第六十七話 自決を命令・強要することはあり得ない

山下 輝男


 大東亜戦争末期沖縄における戦いの中で、住民の集団自決があり、それは軍命令によるものだとした大江健三郎氏の著書を巡る名誉棄損訴訟が行われ、2011年結審し、原告側の敗訴が確定している。

1 座間味、渡嘉敷両島の集団自決と裁判
 沖縄戦開始直後の昭和20年3月下旬、両島に上陸した米軍に追い詰められた多数の住民が手榴弾のほか、鎌や鍬などを使って自決した。死者は座間味島で約130人、渡嘉敷島で300人余りとされるが、正確な人数は不明である。
 住民の集団自決を命じたなどとする記述で名誉を傷つけられたとして、座間味守備隊
 長梅澤裕元少佐(故人)、渡嘉敷守備隊長赤松嘉次元大尉の弟等が、岩波書店と作家の大江健三郎に著書「沖縄ノート」の出版差し止めや損害賠償などを求めた訴訟があった。
 この上告審で、最高裁第1小法廷(白木勇裁判長)は、2011(H23)4月21日に、原告側の上告を退ける決定をした。大江氏側の勝訴が確定した。
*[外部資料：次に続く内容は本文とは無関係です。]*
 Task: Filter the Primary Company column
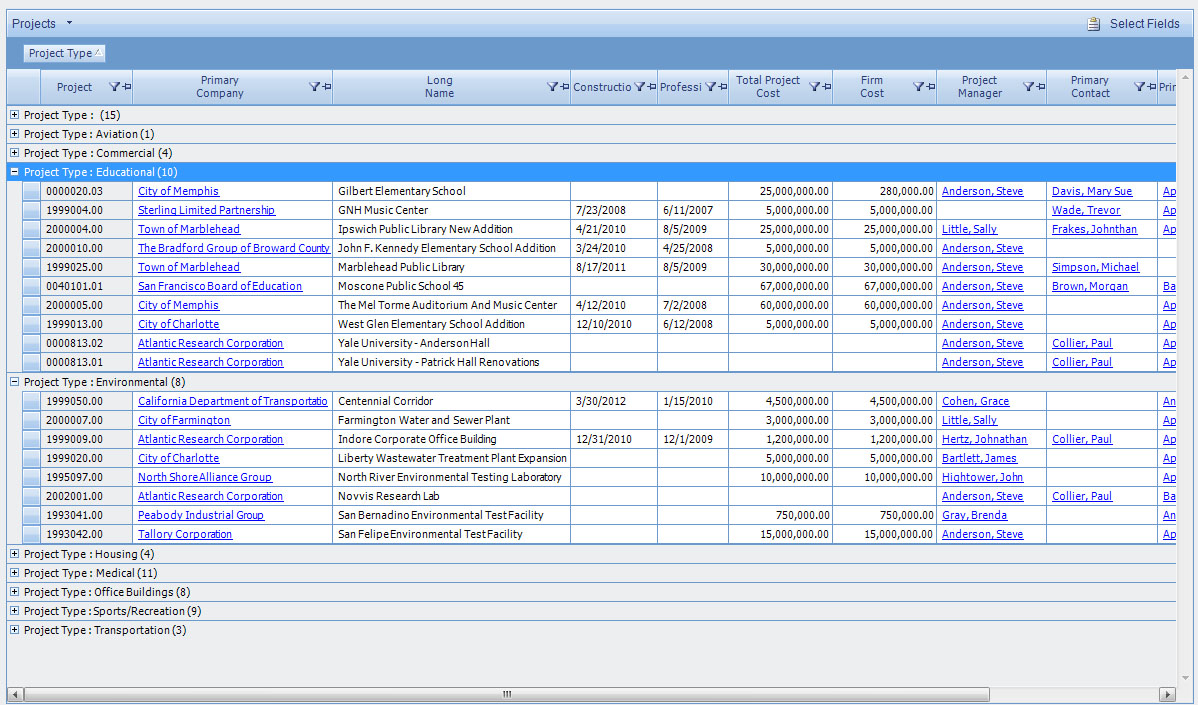click(x=315, y=87)
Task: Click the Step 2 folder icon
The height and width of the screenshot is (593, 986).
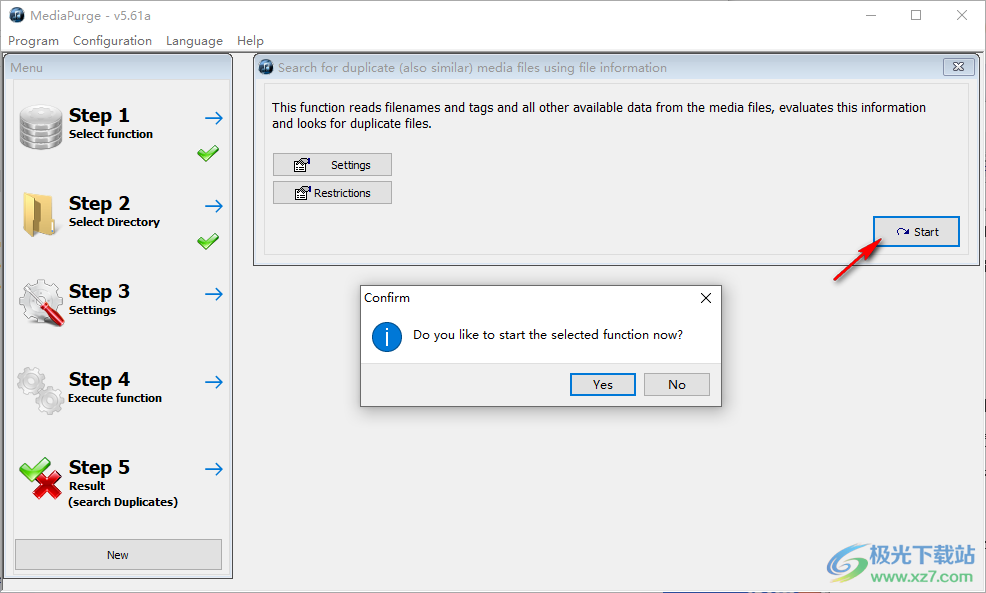Action: [x=40, y=214]
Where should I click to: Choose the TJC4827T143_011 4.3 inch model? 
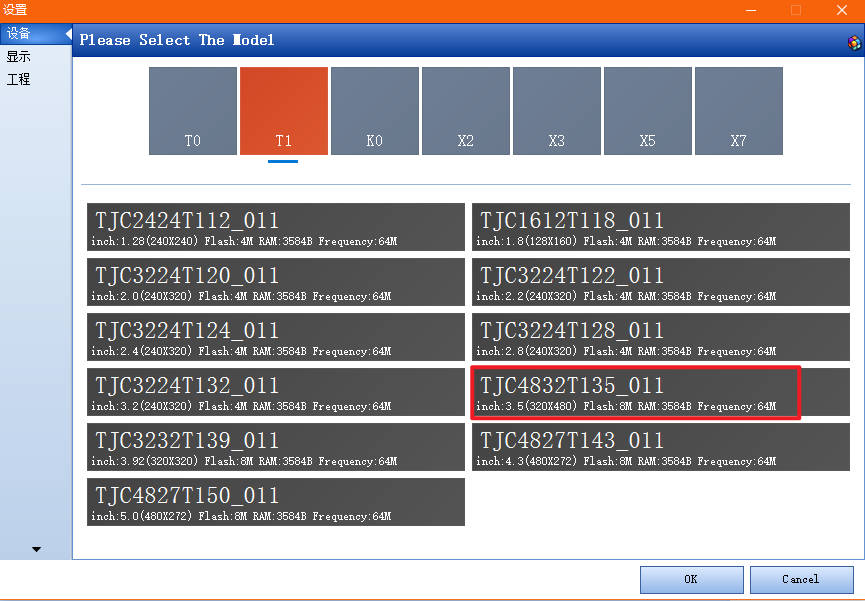(661, 448)
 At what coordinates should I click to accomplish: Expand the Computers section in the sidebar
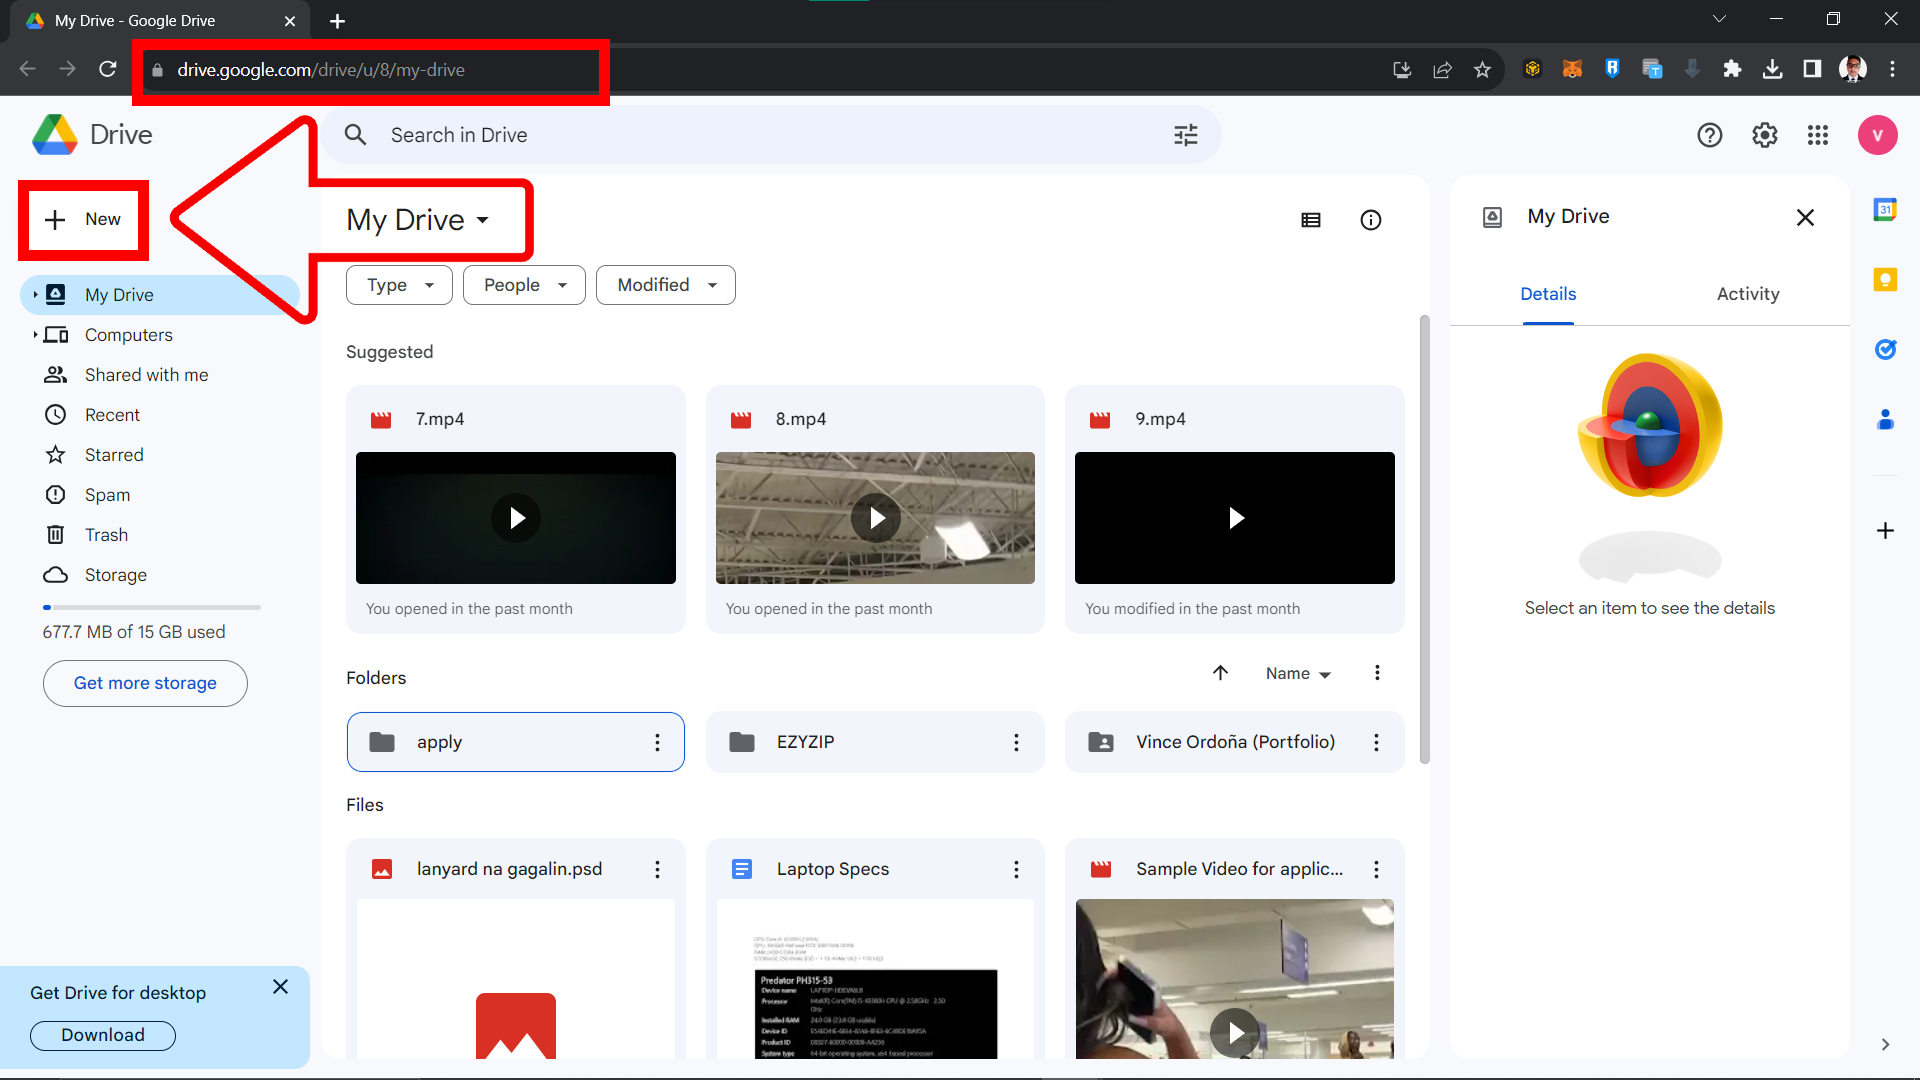click(35, 334)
2 軍の強制性の有無に関する双方の主張(名誉棄損関連は除いた。)
(1)否定する側
・梅澤裕、赤松嘉次は「集団自決」命令を発していない
・命令によるとの証言は援護法適用のためのものである
・宮城晴美の『母の遺したもの』により、梅澤裕が命令を発していない事が明らか
・曽野綾子の『ある神話の背景』により、赤松嘉次が命令を発していない事が明らか 
・梅澤裕は自決用の弾薬などを求める村民に対し、「帰れ、死んではいけない」と述 べている


(2)被告側の主張
・梅澤裕、赤松嘉次は「集団自決」命令を発した、もしくは発したと信じる十分な理由がある
・梅澤命令説、赤松命令説は、援護法適用以前から存在する。それを示す多数の資料や文献が存在する
・宮城『母の遺したもの』はむしろ、軍命があったことを裏付けている。宮城の母と梅澤とのやりとりの内容は、原告の主張とは大きく隔たっている
・曽野は、当時兵事主任で赤松隊の命令を伝達した富山に1969年に取材し、「軍命」の証言を得ているにもかかわらず「会ったことはない」と虚偽の証言をしている。『ある神話の―』は、一方的な見方で不都合な要素を切り捨てており、信用性があるとは言えない。
・梅澤が弾薬提供を拒んだのは、敵を倒すための物を自殺になど使わせたくなかったからであって“死ぬな、命を大切にしろ”という意味ではない。



3 論点
 住民に対する自決命令の有無が争点だった筈だし、その点については、裁判所は、軍命令があったと断定できる証拠はないと認めていた。然しながら、「関与があった」との曖昧模糊としたものを根拠として、原告棄却している。論点が変わったような気がする。鬼畜米英に何されるか解らないのであれば、死ぬのも止むを得ないとの集団心理や空気は多分にあったのだろう。断じて言えることは、国民を保護すべき軍が住民に自決を命令することはあり得ない。もし仮に、有ったとしたら、それは違法な命令だ。全ての将兵が解っていた筈だ。